Matematikçi Öklid, mekanik bilimci Arşimed, hekim Herofilos, gökbilimci Eratostenes ve Batlamyus gibi ünlü bilimciler İskenderiye’de kendilerine sunulan olanakları kullanarak çalışmalar yapmışlardır.

Fenerin tersine kütüphane insan eliyle ortadan kaldırılmıştır.

Dördüncü yüzyıl sonlarında yaşanan pagan-hıristiyan çatışmaları sırasında hıristiyanlarca yakıldığına ilişkin bilgiler güçlüdür.

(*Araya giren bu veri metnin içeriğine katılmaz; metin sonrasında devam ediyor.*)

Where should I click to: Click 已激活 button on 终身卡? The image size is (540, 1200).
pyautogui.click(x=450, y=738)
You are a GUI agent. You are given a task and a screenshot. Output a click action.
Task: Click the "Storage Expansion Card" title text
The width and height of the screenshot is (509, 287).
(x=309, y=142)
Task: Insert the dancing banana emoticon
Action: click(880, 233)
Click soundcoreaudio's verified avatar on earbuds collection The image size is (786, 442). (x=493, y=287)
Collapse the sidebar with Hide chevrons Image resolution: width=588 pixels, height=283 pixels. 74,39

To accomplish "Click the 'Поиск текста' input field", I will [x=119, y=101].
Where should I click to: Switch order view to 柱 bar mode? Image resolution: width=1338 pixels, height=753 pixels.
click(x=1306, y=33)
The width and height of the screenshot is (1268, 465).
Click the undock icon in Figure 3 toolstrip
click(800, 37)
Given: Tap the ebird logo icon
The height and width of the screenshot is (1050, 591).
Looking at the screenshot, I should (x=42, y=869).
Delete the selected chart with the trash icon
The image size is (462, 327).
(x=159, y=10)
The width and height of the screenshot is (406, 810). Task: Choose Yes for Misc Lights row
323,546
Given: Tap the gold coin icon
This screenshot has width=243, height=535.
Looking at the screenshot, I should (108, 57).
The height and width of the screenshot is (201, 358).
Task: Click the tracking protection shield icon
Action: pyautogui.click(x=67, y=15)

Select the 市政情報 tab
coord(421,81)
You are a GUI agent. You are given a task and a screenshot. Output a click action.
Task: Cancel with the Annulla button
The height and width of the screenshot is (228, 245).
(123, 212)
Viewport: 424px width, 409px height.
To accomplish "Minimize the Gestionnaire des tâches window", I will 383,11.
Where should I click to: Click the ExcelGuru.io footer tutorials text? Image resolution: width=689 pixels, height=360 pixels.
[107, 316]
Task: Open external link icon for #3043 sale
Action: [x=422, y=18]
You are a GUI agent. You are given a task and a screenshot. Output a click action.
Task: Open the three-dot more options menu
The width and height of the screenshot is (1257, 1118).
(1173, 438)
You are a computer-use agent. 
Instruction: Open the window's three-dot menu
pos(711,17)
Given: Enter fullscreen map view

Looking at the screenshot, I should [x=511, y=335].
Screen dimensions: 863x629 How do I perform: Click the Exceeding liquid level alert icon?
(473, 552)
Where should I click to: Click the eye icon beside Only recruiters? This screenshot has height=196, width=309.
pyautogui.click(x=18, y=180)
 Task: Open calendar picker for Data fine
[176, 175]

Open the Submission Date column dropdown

Alman sanatçı Von Corven tarafından arkeolojik veriler rehberliğinde çizilmiş kütüphane betimlemesi

Günümüz İskenderiyesinde kent içindeki kütüphanenin antik olanı yaşatması amaçlanmış. Bugünkü kütüphane 2002’de yapılmış. Yerleşkede planetaryum ve müzeler de yer alıyor.

Dört milyon dolayında kitabın bulunduğu bugünkü kütüphane dairesel yapıda olup 160 metre çaplıdır. Yüksekliği 32 metreye varmaktadır. Dairesel biçem Akdeniz’e doğan güneşi simgelemektedir. Sekiz milyon kitaba yer olduğu bilgisini eklemekte yarar var.

Kütüphane pencereleri ışığın durumuna göre kendiliğinden açılıp kapanan bir düzenekle donatılmış

Korniş

Mısırlıların adlandırmasıyla Korniş’te dikkat çeken yapılardan birisi deniz savaşlarında yaşamlarını yitirenler için yapılan Meçhul Asker anıtı.

Mısırlı devrimci devlet adamı, Wafd partisi kurucusu Saad Zagloul (1857-1927) da unutulmamış İskenderiye’de. Başbakanlık da yapan Zagloul İngiliz egemenliğinin sona erdirilmesi için yayımlanan bağımsızlık bildirgesindeki rolüyle öne çıkmıştır.

Saad Zagloul

Yunan-Mısır dönemi tanrısı Serapium için dikilen anıt bir başka görülesi İskenderiye yapıtıdır. Tanrı Serapeum, eski mısır tanrıları Apis ve Osiris’i bütünleştirmiştir. Ptolemaik hanedan tarafından kabul görmüştür. Tapınak hıristiyan egemenliğinden sonra kapatılmıştır. Pompei sütunu olarak da bilinir.

Serapeum anıtı (Pompei sütunu)

Doğu limanı girişindeki kale XV. Yüzyılın son çeyreğinde Memlûk sultanı Kayıtbay tarafından yaptırılmıştır. Bugün de ayaktadır.

Kayıtbay kalesi

İskenderiye’de, Mısır’ın geri kalanında olduğu gibi hıristiyanlık dönemini Müslümanlık ve Osmanlı dönemi izlemiş. Camilerle kiliseleri bir arada görsek de kentte Osmanlı’dan kaldığı izlenimi veren bir yapıya rastlamıyoruz.

Günübirlik İskenderiye serüveninin de sonuna geliyoruz. Son durağımız yeni yapılmış olduğu anlaşılan İskenderiye havaalanı.